"...the ornithologists still had serious doubts. Sutton finally put it directly: 'Mr. Spencer, you're sure the bird you're telling us about isn't the big pileated woodpecker?'

"Spencer exploded. 'Man alive! These birds I'm tellin' you all about is kints!' he shouted in their faces. 'Why, the pileated woodpecker's just a little bird about as big as that.' He held his fingers a few inches apart. 'A kint's as big as that!' he said, holding his arms wide... 'Why, man, I've known kints all my life. My pappy showed 'em to me when I was just a kid. I see 'em every fall when I go deer huntin' down aroun' my place on the Tinsaw. They're big birds, I tell you, big and black and white; and they fly through the woods like pintail ducks!'

"After Spencer's outburst, the members of the team were all believers -- not just because of his vehemence, but because his description was so accurate. Ivory-bills do not have the typical bounding flight of the pileated woodpecker. They generally fly away high and straight, with stiff flight feathers, looking very much like a pintail, and their call is a distinctive nasal kent, kent, kent -- very similar to the local name Spencer used, kint. Sutton and the others couldn't wait to get to the bayou and start searching.

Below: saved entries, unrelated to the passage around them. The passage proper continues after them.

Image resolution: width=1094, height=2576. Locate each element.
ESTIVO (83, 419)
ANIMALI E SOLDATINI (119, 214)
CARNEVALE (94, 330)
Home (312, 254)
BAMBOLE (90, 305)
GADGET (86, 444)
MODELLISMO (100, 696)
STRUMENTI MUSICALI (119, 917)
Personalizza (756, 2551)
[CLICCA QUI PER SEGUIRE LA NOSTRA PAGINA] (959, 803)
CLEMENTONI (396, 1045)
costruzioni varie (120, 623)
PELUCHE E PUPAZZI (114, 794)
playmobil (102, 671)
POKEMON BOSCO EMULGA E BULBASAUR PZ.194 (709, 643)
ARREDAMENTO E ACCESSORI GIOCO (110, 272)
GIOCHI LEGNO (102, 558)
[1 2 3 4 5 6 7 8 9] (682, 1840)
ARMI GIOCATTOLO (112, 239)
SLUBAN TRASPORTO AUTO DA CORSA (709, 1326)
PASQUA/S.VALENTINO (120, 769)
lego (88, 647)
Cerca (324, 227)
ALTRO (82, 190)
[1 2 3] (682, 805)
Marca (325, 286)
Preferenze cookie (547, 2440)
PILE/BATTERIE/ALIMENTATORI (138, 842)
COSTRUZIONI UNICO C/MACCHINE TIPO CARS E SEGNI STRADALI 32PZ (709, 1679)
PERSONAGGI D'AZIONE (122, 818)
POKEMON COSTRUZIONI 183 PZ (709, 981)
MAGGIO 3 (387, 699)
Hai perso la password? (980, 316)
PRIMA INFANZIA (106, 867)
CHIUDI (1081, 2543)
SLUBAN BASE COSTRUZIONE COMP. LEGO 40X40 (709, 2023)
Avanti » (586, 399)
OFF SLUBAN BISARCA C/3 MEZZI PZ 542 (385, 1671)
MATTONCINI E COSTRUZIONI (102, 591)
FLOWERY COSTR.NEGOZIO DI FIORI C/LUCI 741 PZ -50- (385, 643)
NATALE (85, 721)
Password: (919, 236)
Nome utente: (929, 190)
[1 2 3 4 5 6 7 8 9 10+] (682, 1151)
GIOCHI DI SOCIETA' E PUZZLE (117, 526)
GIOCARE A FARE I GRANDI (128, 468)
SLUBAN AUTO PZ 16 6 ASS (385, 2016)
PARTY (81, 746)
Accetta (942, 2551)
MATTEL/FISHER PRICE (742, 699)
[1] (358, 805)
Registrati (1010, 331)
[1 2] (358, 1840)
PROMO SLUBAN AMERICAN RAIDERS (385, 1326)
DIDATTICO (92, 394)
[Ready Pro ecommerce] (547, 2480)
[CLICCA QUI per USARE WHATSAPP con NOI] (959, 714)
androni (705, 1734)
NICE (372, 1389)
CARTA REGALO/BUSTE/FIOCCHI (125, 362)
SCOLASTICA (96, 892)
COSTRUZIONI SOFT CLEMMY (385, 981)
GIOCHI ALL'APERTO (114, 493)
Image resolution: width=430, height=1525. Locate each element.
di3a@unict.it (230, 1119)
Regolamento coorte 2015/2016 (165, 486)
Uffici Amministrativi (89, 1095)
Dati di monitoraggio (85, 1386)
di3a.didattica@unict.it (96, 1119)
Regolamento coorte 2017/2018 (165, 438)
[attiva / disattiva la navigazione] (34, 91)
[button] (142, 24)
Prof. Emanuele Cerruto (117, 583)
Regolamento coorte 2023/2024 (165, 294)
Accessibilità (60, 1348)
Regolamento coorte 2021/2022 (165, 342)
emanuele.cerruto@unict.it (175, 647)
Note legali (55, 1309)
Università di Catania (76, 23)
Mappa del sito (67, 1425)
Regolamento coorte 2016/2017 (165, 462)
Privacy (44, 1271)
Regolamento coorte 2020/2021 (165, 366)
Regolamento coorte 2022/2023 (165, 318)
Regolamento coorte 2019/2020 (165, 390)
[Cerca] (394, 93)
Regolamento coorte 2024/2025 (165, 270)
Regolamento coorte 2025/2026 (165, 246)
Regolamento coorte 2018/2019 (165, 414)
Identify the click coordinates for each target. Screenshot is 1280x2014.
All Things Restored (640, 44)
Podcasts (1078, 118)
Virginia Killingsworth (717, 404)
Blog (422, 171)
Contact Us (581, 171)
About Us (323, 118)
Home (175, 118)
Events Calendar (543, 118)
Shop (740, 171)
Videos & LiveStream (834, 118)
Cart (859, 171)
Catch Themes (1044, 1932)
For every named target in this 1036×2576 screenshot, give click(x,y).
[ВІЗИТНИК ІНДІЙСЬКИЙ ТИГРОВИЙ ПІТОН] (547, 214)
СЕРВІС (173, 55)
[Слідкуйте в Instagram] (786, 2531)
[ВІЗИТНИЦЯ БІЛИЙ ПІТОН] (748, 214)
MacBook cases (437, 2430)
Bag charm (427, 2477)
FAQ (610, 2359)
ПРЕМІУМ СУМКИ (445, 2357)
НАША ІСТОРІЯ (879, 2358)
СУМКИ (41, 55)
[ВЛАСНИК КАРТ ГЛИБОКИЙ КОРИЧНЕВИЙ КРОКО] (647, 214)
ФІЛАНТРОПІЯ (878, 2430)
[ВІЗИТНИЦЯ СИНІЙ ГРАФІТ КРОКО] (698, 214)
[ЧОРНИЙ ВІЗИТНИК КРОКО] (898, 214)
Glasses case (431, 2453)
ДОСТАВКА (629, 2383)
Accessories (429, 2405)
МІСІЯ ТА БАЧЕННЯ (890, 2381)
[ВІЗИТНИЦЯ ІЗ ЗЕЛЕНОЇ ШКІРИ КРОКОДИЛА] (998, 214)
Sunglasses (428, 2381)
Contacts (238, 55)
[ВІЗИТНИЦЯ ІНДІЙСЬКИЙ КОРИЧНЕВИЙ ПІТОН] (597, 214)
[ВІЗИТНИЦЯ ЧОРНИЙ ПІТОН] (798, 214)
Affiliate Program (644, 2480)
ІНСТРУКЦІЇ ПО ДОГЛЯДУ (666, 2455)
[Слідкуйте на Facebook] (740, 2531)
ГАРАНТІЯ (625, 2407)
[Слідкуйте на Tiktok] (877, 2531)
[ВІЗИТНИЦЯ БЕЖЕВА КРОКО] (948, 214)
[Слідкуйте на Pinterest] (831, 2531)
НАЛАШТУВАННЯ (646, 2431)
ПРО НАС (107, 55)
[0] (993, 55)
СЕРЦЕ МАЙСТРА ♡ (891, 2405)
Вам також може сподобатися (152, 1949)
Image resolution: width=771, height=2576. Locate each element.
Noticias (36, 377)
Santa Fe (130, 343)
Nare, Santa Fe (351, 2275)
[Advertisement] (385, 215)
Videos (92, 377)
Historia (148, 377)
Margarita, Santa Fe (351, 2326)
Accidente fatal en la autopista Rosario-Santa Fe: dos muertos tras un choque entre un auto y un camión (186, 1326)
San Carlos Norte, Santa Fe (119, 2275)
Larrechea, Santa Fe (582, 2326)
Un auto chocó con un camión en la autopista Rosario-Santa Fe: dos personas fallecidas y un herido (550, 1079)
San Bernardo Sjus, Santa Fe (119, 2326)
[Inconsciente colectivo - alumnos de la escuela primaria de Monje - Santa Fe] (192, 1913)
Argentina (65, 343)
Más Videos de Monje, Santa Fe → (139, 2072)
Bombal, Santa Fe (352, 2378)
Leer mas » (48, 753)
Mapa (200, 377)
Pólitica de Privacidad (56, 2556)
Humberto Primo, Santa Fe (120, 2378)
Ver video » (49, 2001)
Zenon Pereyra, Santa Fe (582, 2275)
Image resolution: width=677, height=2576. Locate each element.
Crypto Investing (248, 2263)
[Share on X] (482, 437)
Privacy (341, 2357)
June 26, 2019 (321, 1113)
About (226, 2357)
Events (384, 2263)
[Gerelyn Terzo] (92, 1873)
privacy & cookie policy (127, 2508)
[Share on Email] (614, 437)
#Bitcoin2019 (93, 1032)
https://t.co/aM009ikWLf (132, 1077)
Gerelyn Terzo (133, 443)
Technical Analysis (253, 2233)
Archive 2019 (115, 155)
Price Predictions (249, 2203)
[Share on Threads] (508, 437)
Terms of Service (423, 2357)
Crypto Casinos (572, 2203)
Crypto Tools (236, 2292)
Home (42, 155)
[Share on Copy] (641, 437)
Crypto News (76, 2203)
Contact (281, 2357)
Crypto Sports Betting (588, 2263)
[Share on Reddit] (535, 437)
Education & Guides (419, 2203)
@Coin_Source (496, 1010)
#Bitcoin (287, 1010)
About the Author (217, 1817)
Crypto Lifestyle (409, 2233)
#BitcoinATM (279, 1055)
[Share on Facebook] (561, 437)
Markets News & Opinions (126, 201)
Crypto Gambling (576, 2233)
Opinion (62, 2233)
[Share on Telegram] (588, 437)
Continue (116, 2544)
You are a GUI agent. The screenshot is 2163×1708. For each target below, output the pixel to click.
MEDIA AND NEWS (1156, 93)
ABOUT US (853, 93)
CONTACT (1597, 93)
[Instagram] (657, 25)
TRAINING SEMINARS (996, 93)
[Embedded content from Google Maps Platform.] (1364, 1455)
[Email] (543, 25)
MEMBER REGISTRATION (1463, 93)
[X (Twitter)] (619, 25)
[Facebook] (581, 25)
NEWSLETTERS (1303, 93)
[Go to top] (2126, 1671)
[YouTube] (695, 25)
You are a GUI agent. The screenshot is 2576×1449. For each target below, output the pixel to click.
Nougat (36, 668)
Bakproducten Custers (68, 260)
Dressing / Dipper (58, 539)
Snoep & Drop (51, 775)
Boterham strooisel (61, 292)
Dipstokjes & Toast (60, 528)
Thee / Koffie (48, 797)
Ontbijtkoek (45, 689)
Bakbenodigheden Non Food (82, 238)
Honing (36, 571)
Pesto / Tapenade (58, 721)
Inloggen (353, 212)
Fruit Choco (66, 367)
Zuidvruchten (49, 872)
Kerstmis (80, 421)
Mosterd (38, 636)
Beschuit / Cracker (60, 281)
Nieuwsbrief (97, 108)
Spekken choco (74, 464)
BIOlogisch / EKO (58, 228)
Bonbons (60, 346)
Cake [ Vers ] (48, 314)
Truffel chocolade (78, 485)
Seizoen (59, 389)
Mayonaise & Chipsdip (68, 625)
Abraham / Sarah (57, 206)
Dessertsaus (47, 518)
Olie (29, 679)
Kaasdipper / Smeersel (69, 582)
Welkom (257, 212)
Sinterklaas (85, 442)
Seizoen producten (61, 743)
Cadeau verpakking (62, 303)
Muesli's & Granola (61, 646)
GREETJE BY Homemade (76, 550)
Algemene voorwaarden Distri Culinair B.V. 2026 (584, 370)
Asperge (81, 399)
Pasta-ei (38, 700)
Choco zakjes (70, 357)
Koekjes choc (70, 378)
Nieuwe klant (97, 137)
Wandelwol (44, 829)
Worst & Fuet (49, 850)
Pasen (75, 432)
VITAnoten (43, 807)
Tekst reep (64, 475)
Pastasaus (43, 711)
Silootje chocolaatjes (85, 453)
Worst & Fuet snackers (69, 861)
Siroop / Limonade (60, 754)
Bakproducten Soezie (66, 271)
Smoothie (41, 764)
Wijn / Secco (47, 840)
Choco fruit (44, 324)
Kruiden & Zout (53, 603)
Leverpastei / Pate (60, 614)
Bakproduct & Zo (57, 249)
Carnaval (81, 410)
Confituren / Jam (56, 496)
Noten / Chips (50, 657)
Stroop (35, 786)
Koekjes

"As it turned out, that was not an easy proposition..." --Gallagher, Tim. The Grail Bird: Hot on the Trail of the Ivory-billed Woodpecker, pp. 10-11: "Of People and Peckerwoods."

Monday, November 2, 2015

Pierce Lake, 29 October 2015

IBWOH:  Brian Carlisle.

Summary:  My brother Brian makes a solo pilgrimage to the Pascagoula River Swamp to set up a game camera on an interesting tree cavity, and explores and photographs beautiful Pierce Lake, which he and I had glimpsed at the end of our hike of 22 October.  Regular readers of this blog will by now be familiar with the quality photographic images Brian regularly produces:  all the following photos are by him; the few captions are by me, from information he provides on his Facebook photo group, The Humble Hiker.

 Woodpecker apartments in a tupelo.  Dry slough near Pierce Lake.






Pierce Lake is a fairly large oxbow in the central Pascagoula Wildlife Management Area (WMA).

 The sloughs and bottoms around Pierce are typical cypress-tupelo swamp forest.








 

 Brian reports that woodpecker activity in the area was high, especially Pileateds.

Red-headed Woodpecker.

Black racer, a common snake species in the WMA.

Box turtle, another common reptile species here.

Orchard orb-weaver.

After hiking around Pierce Lake much of the day, Brian drove up to the landing where he and I had launched our kayaks the previous month.  The Pascagoula River has risen considerably, thanks in large part to rains brought by the remnants of Hurricane Patricia.

The bend near the Otter Pond area can be seen downstream in the distance.

Conclusions:  Brian feels strongly that the Pierce Lake area warrants further study.  Given the maturity of the cypress-tupelo forest and the preponderance of woodpecker species there, that is probably not a bad idea.

Drawing down the Moon over Dacy Lake in the predawn hour.